The politics of Afro-textured hair totally represents embracing one’s natural self and for some, it is a simple matter of style preference. Amongst African tribes hair was not just hair but an external representation of belonging. It shares a story of identity that represents belonging in the face of separation.
The natural hair journey can be long and daunting. It is also one of those things you don’t know how difficult and time consuming and how much TLC is involved till you’re in possession of it. When it comes to hair, all women can relate. Whether you’re black or white or Asian, we all agonize over how to wear it, what color it should be, and cringe at the thought of hours of pain that you have to sit through to look “decent” or have an aesthetically pleasing look.
For me, hair has always been an important part of a woman’s dignity. Chopped part of my hair after I begun to grow it out, after senior high school, because my hair was too soft,it’s laughable to me now. I’d put shea butter in my hair but I for sure didn’t give it all the TLC it needed. I started to take care of my hair properly in university, my roommate was helpful in the process and I’ve been in love with the whole process ever since. It’s like bonding time with my hair. I love washdays even though I procrastinate a thousand times to finally do it. It is one of the best feelings in the world to wash my own hair and have water run down from my scalp over my face and have it trickle down. I dance in the shower with my music blasting on the side. I’ve grown to be steady with it, too patient for that matter. I’m not even the biggest about natural hair, but like J.Cole says, “ love yours” so you know.

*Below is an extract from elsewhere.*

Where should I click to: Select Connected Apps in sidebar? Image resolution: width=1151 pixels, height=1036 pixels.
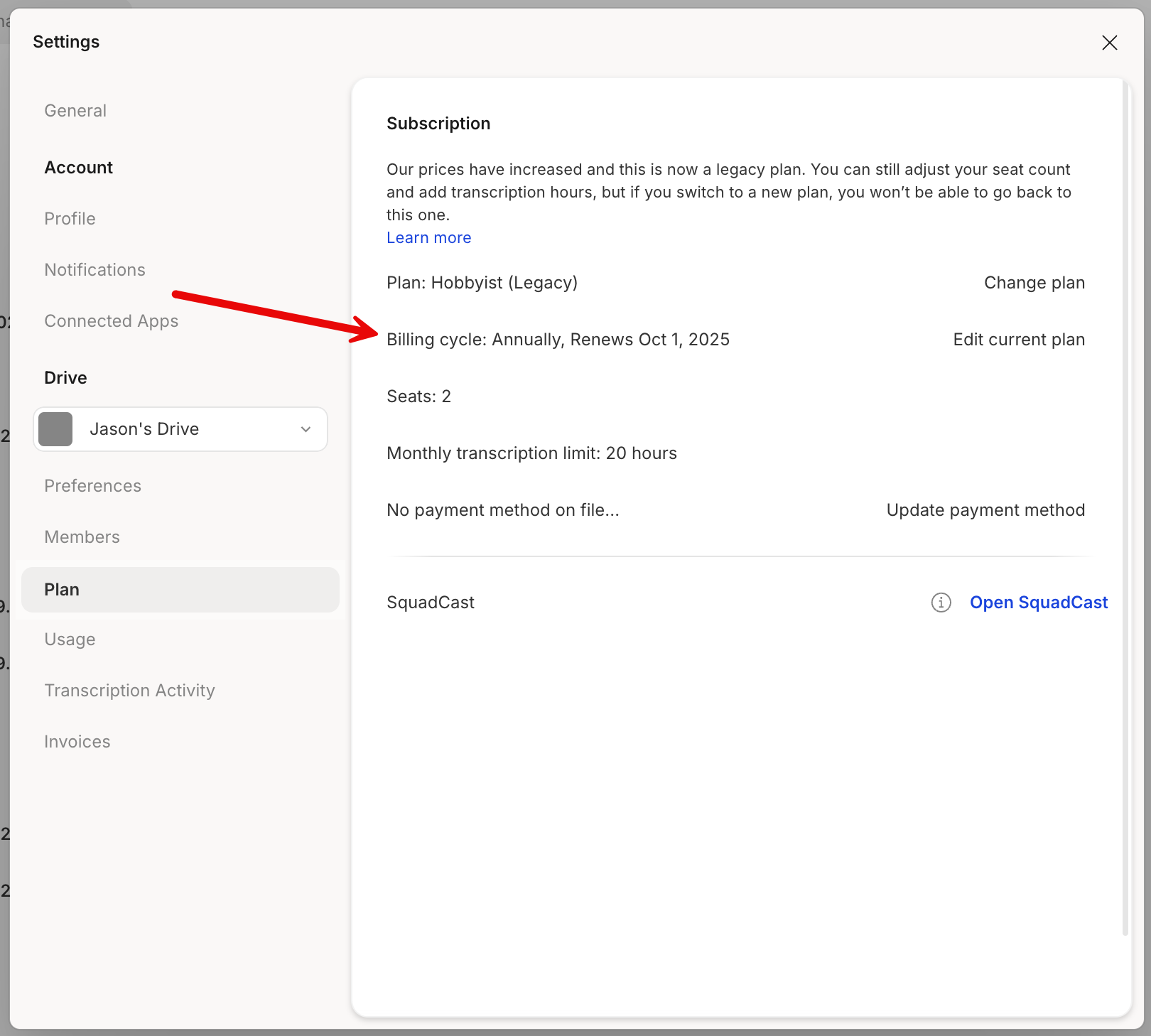tap(111, 321)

Natural hair can be again, daunting, blow out your hair, it’s big and pretty, sleep on it, the next day without wrapping it or being extra cautious, or your scarf and bonnet not too tight and waking up with these somewhere in your sheets, could be the most annoying thing. Your hair literally is frizzier than ever, and the process begins again.

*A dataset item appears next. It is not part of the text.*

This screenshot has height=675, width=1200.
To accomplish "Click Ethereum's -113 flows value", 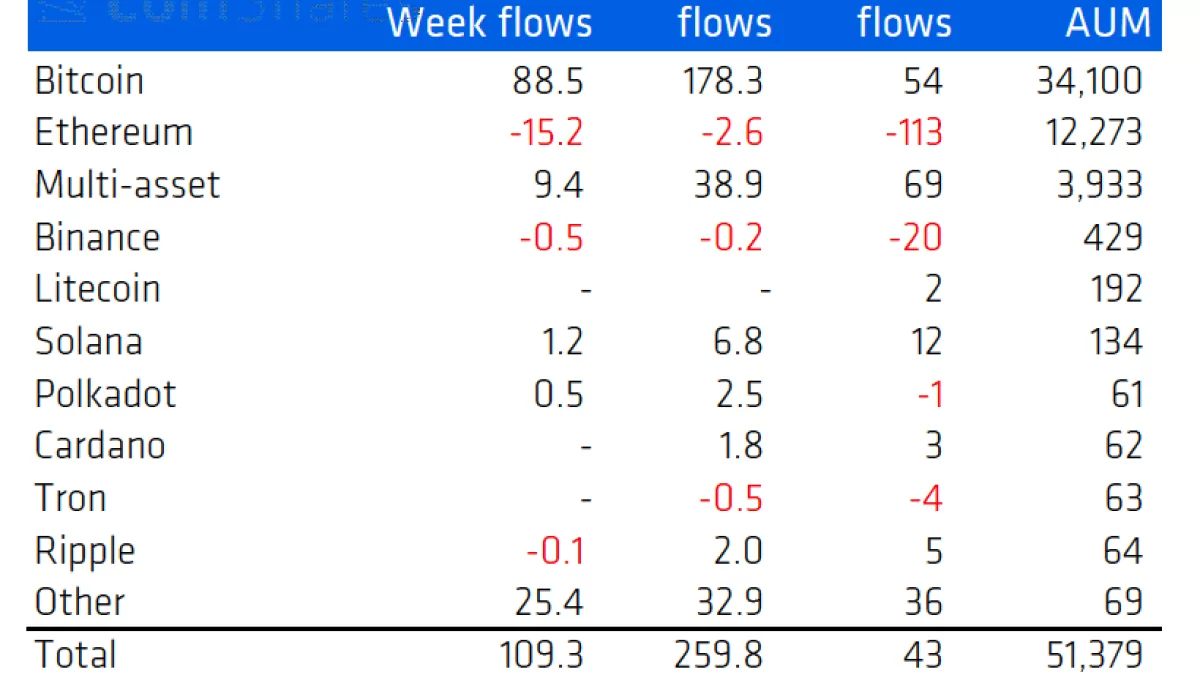I will click(913, 133).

And so today, I sought to share my story with whoever would listen, but of course with some history.
Corporate environment and natural hair in Ghana is not as mutually exclusive but you’d get a few comments been passed around. Good and bad. I wore my hair out to work and someone says to “ it’s not my place to say but that’s a lot of hair all over the place like in the old days and I think you should do something about it” What nerve, to be honest. Do you know how much work and energy that went into this hair, do you know how much my arms hurt? Do you know how very content l am with myself? If you don’t shove your opinion somewhere and go and sit all the way at the back ?!
I know that there are a number of black women who have been in my position or worse. And it isn’t going to stop. For young black women, hair is not just something to play with, it is something that is laden with messages, and it has the Power to dictate how others treat you, and, in turn, how you feel about yourself. Natural hair could lead to acceptance or rejection from certain groups and social classes and it’s styling could provide the possibility of a career. Prior to the statement uttered to me, it has always been imperative to examine the tensions that come along with wearing your natural hair out to work and with those who have provided acceptance and genuinely love that we wear our natural hair out.
The flip side is, dampening someone’s confidence. Having millions of black women that end up not appreciative of their hair and the way they look with it. The issue is actually not about a woman wearing their natural hair out or getting locs, putting braids in or wearing a wig. The issue is with entitled men and women who think their unsolicited opinions matter. Mind your businesses, will you ? Let everyone feel comfortable in what they would. To each their own.
Anytime anyone passes a deliberate derogatory comment about your hair, whisper to yourself, “ sister mine, I’m going to get myself some ice cream for that” it would make you feel better, I promise.